▶ _Excerpted records_
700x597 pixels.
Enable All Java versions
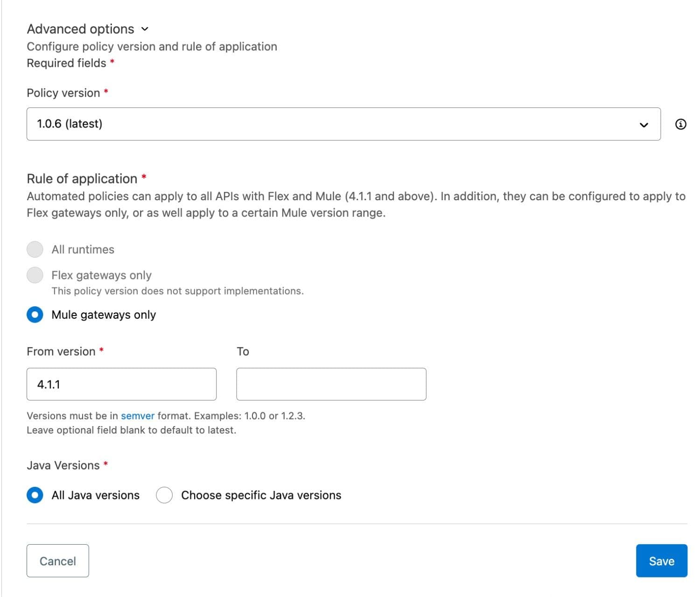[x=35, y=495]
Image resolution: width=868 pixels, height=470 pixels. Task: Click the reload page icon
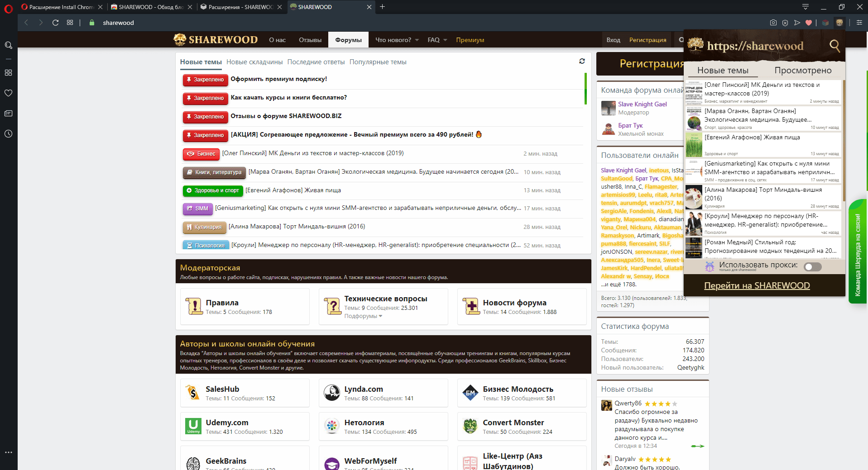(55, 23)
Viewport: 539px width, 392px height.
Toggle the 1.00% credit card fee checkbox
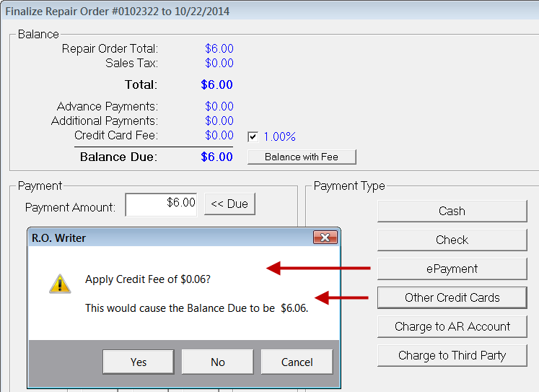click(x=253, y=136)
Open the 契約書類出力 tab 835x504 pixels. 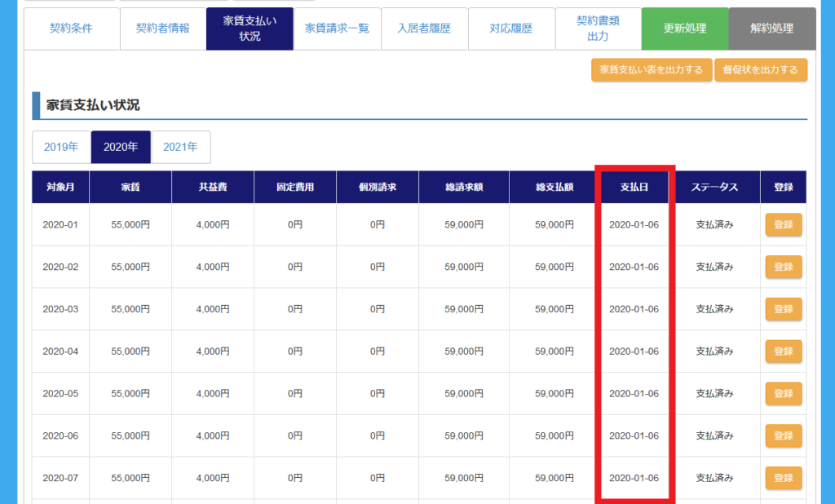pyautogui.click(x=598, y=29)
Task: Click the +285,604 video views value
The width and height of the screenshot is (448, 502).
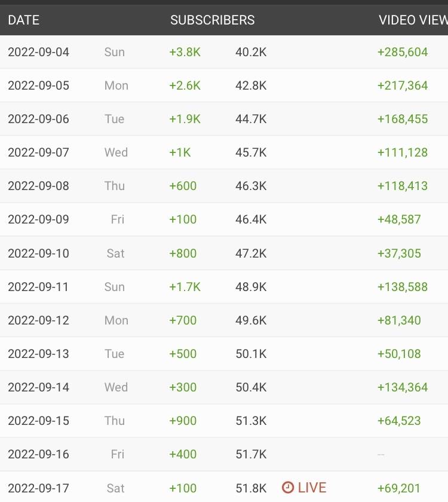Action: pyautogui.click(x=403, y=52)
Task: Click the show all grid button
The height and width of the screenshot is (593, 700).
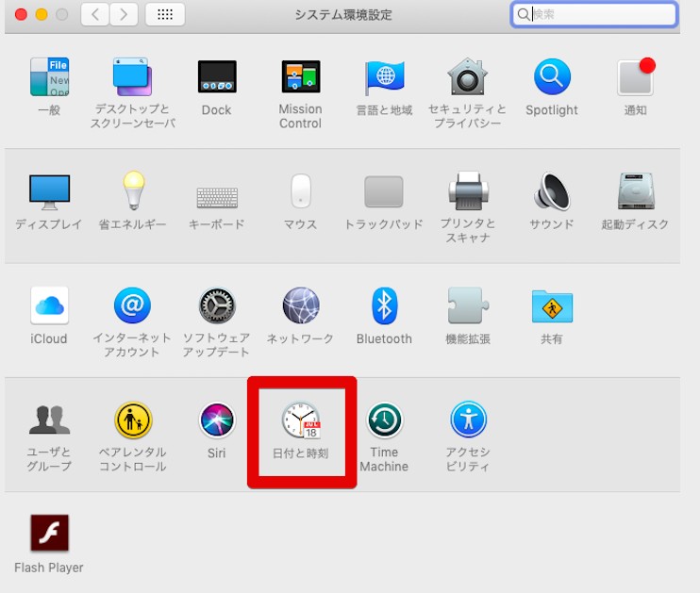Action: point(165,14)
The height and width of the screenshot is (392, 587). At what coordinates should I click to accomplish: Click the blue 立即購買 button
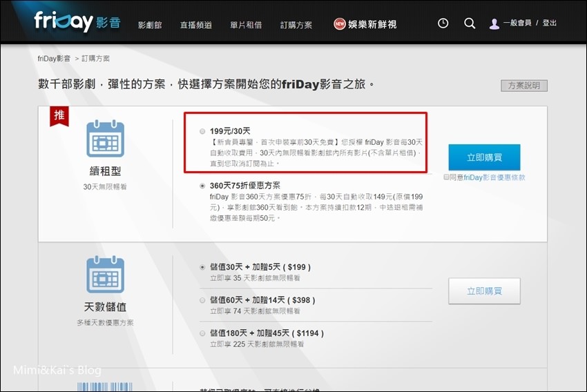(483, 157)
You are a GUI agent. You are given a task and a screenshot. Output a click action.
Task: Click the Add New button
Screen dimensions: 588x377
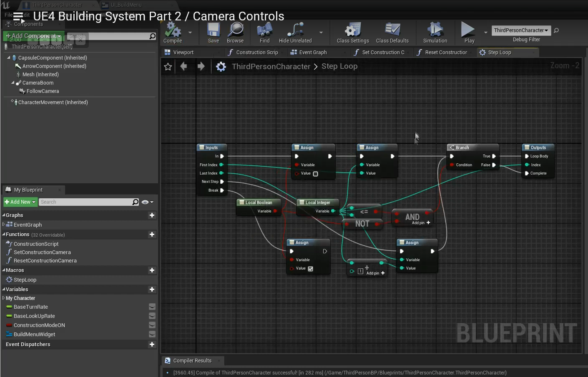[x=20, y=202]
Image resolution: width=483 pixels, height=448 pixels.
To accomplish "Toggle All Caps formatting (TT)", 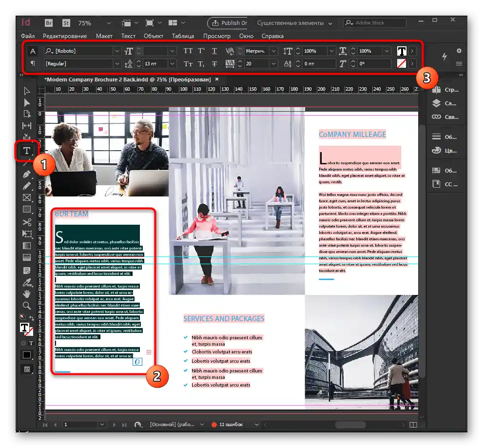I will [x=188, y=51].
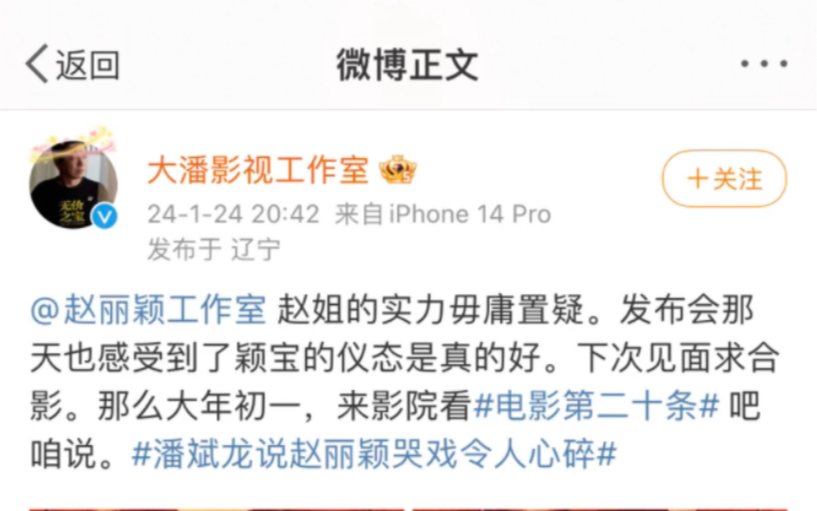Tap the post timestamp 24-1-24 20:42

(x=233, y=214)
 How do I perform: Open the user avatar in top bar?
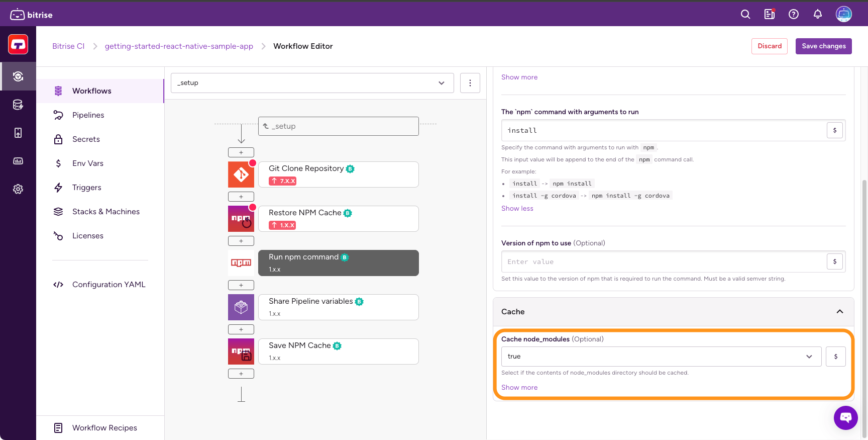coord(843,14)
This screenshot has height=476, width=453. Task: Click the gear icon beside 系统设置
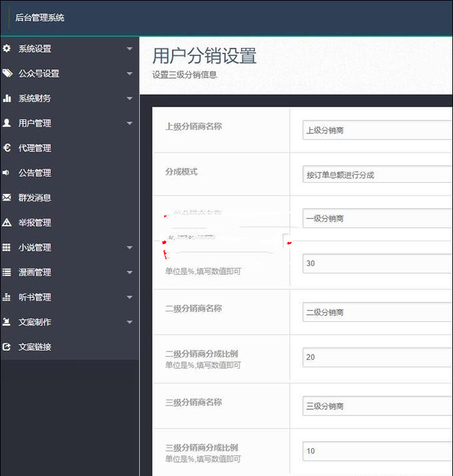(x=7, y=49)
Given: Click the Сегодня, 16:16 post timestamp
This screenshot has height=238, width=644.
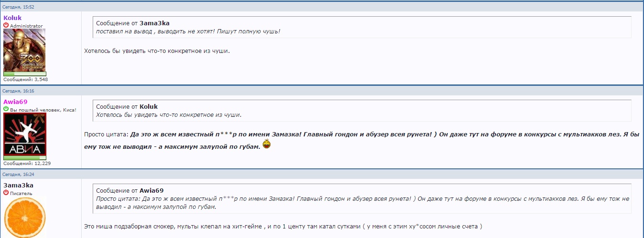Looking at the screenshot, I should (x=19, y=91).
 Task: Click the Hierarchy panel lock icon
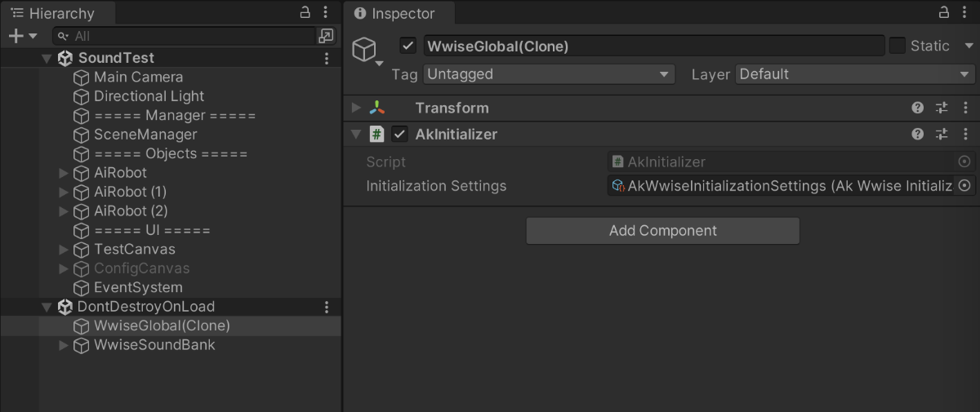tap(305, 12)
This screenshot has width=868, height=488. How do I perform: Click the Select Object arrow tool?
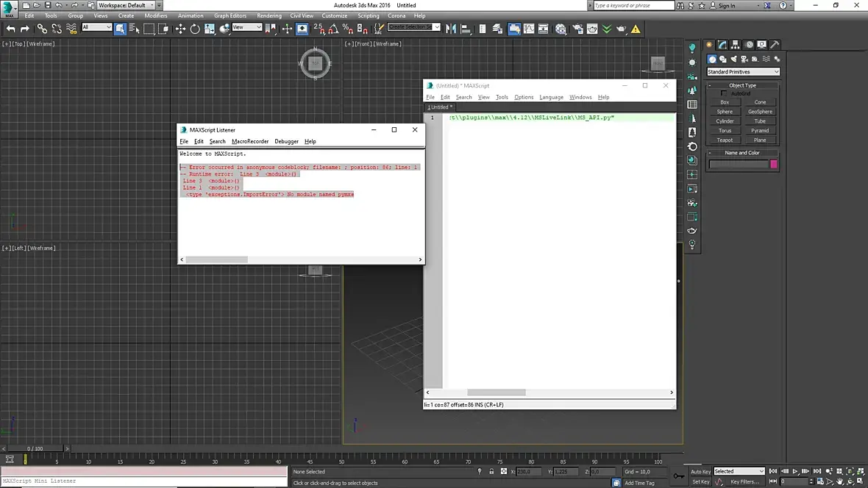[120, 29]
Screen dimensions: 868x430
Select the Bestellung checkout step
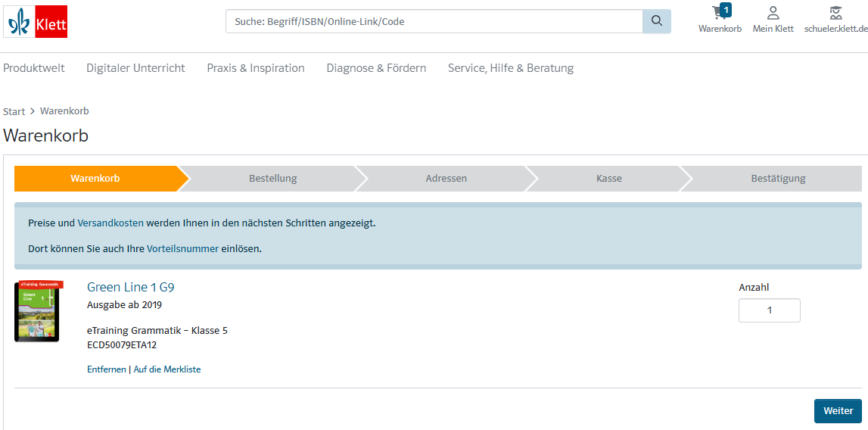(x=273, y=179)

▶ _Exercise aim_
Locate the line containing "This screenshot has width=868, height=488." in the records above, then output it and every line after it through the last, excluding pictures.

▶ _Solved problem_
This screenshot has width=868, height=488. How do I perform: Click the Select Object arrow tool?
[120, 29]
Screen dimensions: 868x430
Select the Bestellung checkout step
(x=273, y=179)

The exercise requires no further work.